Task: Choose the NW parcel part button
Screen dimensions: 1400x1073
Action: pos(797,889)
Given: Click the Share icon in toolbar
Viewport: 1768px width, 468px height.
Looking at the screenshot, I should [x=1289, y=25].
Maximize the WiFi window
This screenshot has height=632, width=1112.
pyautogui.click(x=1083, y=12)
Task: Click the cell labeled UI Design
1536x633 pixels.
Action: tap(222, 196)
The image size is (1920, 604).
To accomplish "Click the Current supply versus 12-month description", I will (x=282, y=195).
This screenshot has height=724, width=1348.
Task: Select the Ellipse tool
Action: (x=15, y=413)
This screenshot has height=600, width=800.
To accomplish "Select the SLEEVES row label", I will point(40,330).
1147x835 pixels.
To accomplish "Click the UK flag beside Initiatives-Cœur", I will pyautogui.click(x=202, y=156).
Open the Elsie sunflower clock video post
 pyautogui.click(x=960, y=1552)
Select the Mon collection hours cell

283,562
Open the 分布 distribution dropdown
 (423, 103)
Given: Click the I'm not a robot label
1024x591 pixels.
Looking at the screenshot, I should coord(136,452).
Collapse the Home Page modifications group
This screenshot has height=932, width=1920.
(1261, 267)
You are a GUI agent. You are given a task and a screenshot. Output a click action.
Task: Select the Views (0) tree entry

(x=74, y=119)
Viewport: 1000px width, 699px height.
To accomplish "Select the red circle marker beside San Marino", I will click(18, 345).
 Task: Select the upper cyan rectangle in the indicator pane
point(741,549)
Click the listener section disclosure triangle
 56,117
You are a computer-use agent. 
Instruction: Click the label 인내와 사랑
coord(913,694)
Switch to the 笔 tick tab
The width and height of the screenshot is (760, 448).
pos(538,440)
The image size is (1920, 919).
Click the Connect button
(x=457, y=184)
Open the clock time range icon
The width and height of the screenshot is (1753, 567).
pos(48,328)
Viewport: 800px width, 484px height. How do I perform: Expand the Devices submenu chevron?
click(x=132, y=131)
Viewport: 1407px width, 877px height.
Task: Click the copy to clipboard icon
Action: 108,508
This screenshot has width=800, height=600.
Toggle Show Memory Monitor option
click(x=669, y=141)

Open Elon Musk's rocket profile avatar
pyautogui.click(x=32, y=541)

Task requirements. Pull every line containing "image" out of the records.

Solution below.
The image size is (1920, 604).
The image size is (1920, 919).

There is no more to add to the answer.